Here was Green Bay, coming off back-to-back 50-point games. Minnesota held the Packers to their lowest yardage total (362 yards) since Oct. 2 -- coincidentally the previous meeting between the two teams in Green Bay. The degree-of-difficulty was high against quarterback Aaron Rodgers, running back Eddie Lacy, receivers Jordy Nelson and Randall Cobb.

Smith and the defense didn't want to hear it.

"There's no moral victories," Smith said. "There's always positives you can take away and things you can learn. They're a very good offense. They're going to make plays. We just have to make a couple more."

The Vikings drove 84 yards for a touchdown and 2-point conversion with 3 minutes, 23 seconds left. Coach Mike Zimmer considered an onside kick, but Minnesota kicked away believing the defense could hold.

Lacy ran five straight times, converting two first-downs and Green Bay ran out the clock.

"Offense did what they were supposed to do," cornerback Captain Munnerlyn said. "It was on us to get a stop. We had two timeouts and I think it was like two minute-and-something to go and we didn't get the stop. I feel like we let the team down. Offense was just starting to roll, click and if we would have got the ball in their hands, you never know what would happen."

Zimmer trusted his remade defense to make the stop at the end.

"I figured they were going to run the ball three times and I figured we could stop them," Zimmer said.

Unfortunately, Lacy ran for 27 yards on the drive. With all the potent pieces on the Packers' offense, Lacy made the difference in the two games against Minnesota. Lacy totaled 270 yards and four touchdowns against the Vikings this season. Sunday he had 125 yards rushing and a touchdown, and added two catches for 13 yards and another touchdown.

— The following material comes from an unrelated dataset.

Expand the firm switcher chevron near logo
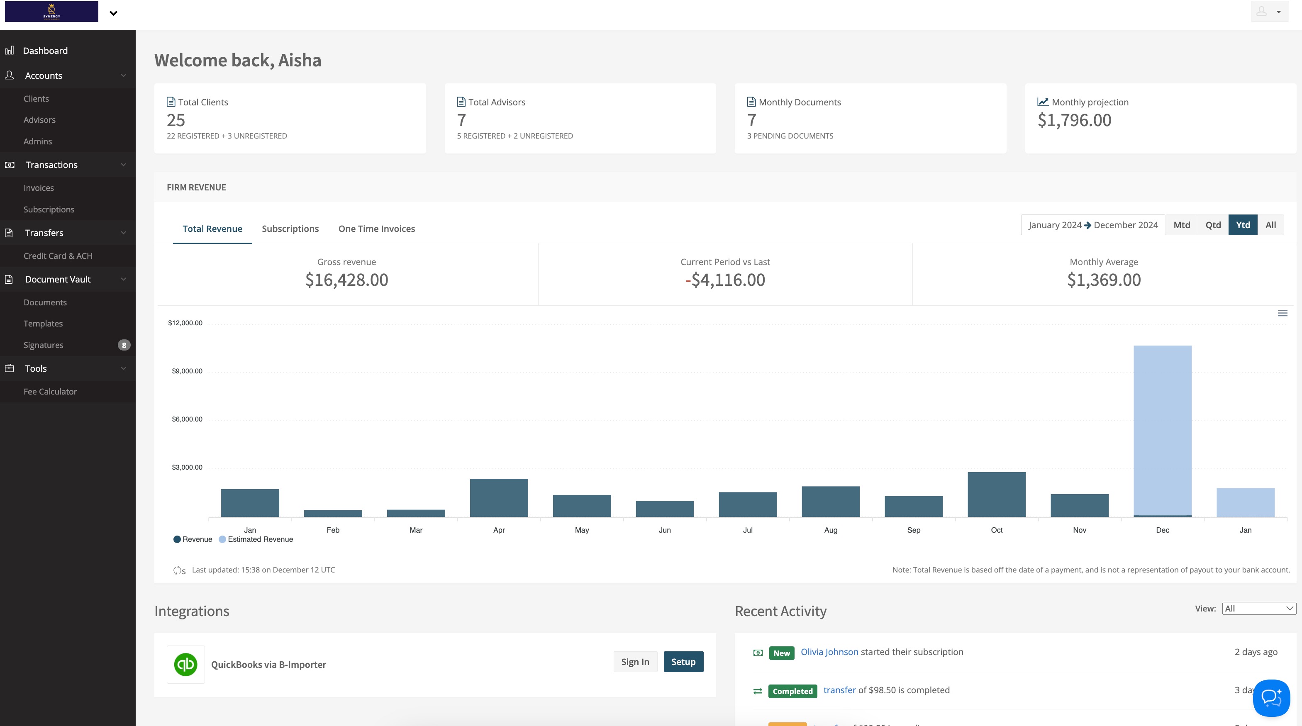The width and height of the screenshot is (1302, 726). (113, 13)
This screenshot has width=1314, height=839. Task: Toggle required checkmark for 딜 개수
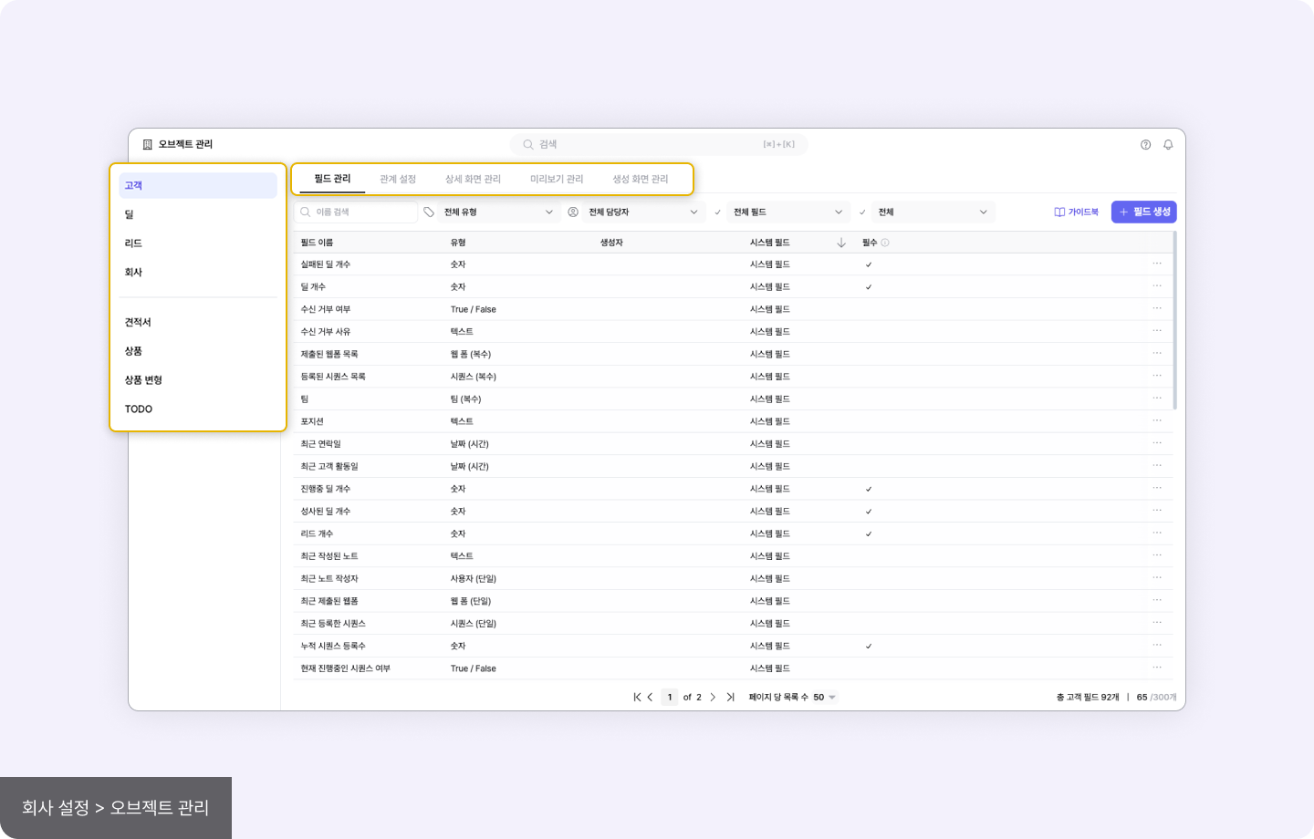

"I think anytime you're playing a team that has explosive offensive weapons, a quarterback that can run and hurt you with his legs and then a physical back, you kind of have to pick your spots and where you're trying to stop them," Zimmer said. "For the most part we did that some today. They had some tough matchups outside at times as well, so you're trying to eliminate certain things at certain times and it's tough to do on every play."

Zimmer said the run defense was "about the end of the ballgame," pointing to the final drive.

Rodgers didn't have to be the Rodgers who has been so good in his career against Minnesota. He was 19 of 29 for 209 yards and two touchdowns Sunday. Rodgers biggest play, in fact, was made with his legs.

On third-and-6, with 11:29 left, Rodgers escaped the pocket and ran for 18 yards. Four plays later, three which involved Lacy, Green Bay scored for the winning margin.

"They've got a very explosive offensive team," Zimmer said. "Rodgers hurt us with his legs today. The third down toward the end of the fourth quarter was a killer, in my estimation."

Slowing down the Packers' offense wasn't enough. In the end, Minnesota's defense was lamenting the missed chances and Smith wore the frustration on his grey sleeves.

"We have so many good players on this team, on this defense, that we can change the game," Smith said. "When we don't, I just think there's opportunities out there."